June 26, 2016 will likely be considered a ground-breaking moment for the LGBT community after Pope Francis said Christians should apologize to gays and others who have been offended or exploited by the Church. The Pope’s comments came in response to a question asked by a journalist about a cardinal who said the Church should apologize for being “very negative” towards gays.  The Pope told reporters:

“I believe that the church not only should apologize to the person who is gay whom it has offended but has to apologize to the poor, to exploited women, to children exploited for labor; it has to ask forgiveness for having blessed many weapons.”

No one will argue that throughout history, sins have been committed in the name of religion.  Certainly we should recognize such.  But was the Pope correct – should all Christians apologize to the LGBT community?

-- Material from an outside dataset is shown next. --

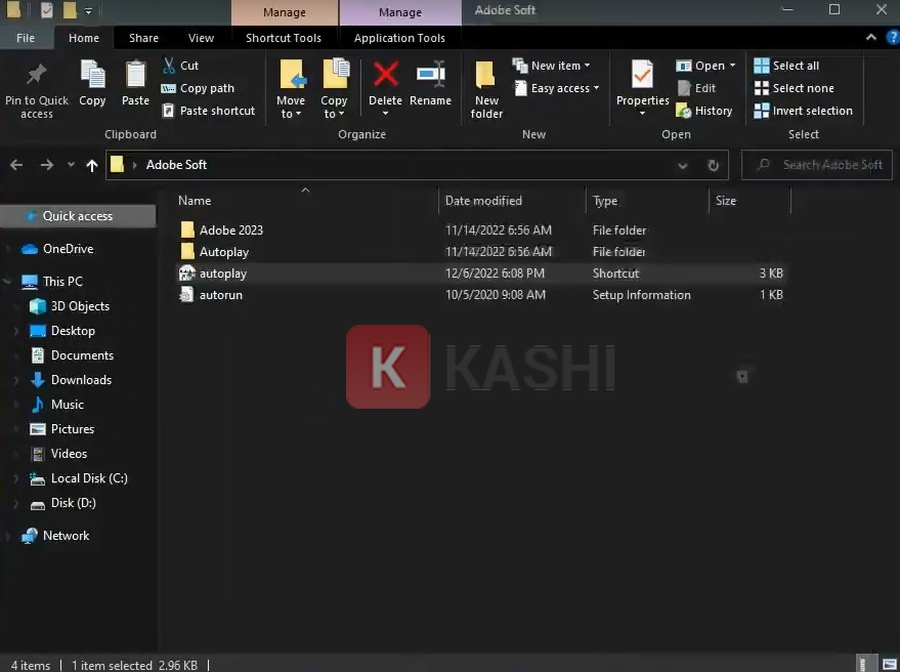Expand the This PC tree entry

(8, 281)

Sin, love, and forgiveness

Maybe something was lost in the translation. Or maybe the Pope’s off-the-cuff answer needs further clarification.

No apology is warranted in all cases nor for all Christians. Many already abide by Christian principles and accept that Christianity classifies homosexuality as a sin while refusing to belittle gays or others that believe differently. In 2013, even the Pope himself reaffirmed the Catholic Church’s position that homosexual acts were sinful – but not homosexual orientation. Our religion guides us to love everyone – gays included.

However, Christians who have berated, discriminated against, or otherwise acted “un-Christianlike” towards a member of the LGBT community should indeed make amends. More importantly, they should recognize *their* sin and repent accordingly. Like love, forgiveness is an essential part of Christian beliefs.

A softening of the Church’s stance on homosexuality?

There is the possibility that the Pope’s statements represent a “softening” of the Catholic church’s stance against homosexuality. Pope Francis is arguably the most liberal Pope the Catholic church has seen in many years. The intent of his statement could be to guide the church toward a more liberal posture towards homosexuality. On the other hand, if his statements are intended to remind Christians that they are not immune to sin nor should they judge others, he will surely clarify his statements in the coming days.

Vague comments or change in Catholic policy – both are dangerous propositions

The Pope’s statement prompted a response from Francis DeBernardo, Executive Director of a prominent Catholic gay rights group. Note in DeBernardo’s response, he says that *all* Christians are wrong and that they should apologize not for their treatment of gays but rather for their “religious traditions” that have “harmed” LGBT people.

“No pope has said more welcoming words to LGBT people than when Pope Francis today offered his recommendation that the Church — indeed all Christians — should apologize for the harm religious traditions have caused to LGBT people.”

In other words, DeBernardo  believes Christians should admit that their religion is wrong (or maybe he should clarify his comment). This is the danger in the Pope’s issuance of a vague statement concerning Church policy. Of course, it will be even more dangerous to the Church, and Christianity as a whole, if DeBernardo’s interpretation of the Pope’s statement is true.